Dataset entries
════
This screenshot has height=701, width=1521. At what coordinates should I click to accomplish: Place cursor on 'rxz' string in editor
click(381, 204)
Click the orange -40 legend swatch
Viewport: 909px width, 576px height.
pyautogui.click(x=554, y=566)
════
- [WHAT TO DO]:
Every entry should be printed again exactly as written.

- [SOLVED PROBLEM]:
This screenshot has height=701, width=1521. At what coordinates should I click to accomplish: Place cursor on 'rxz' string in editor
click(381, 204)
Click the orange -40 legend swatch
Viewport: 909px width, 576px height.
pyautogui.click(x=554, y=566)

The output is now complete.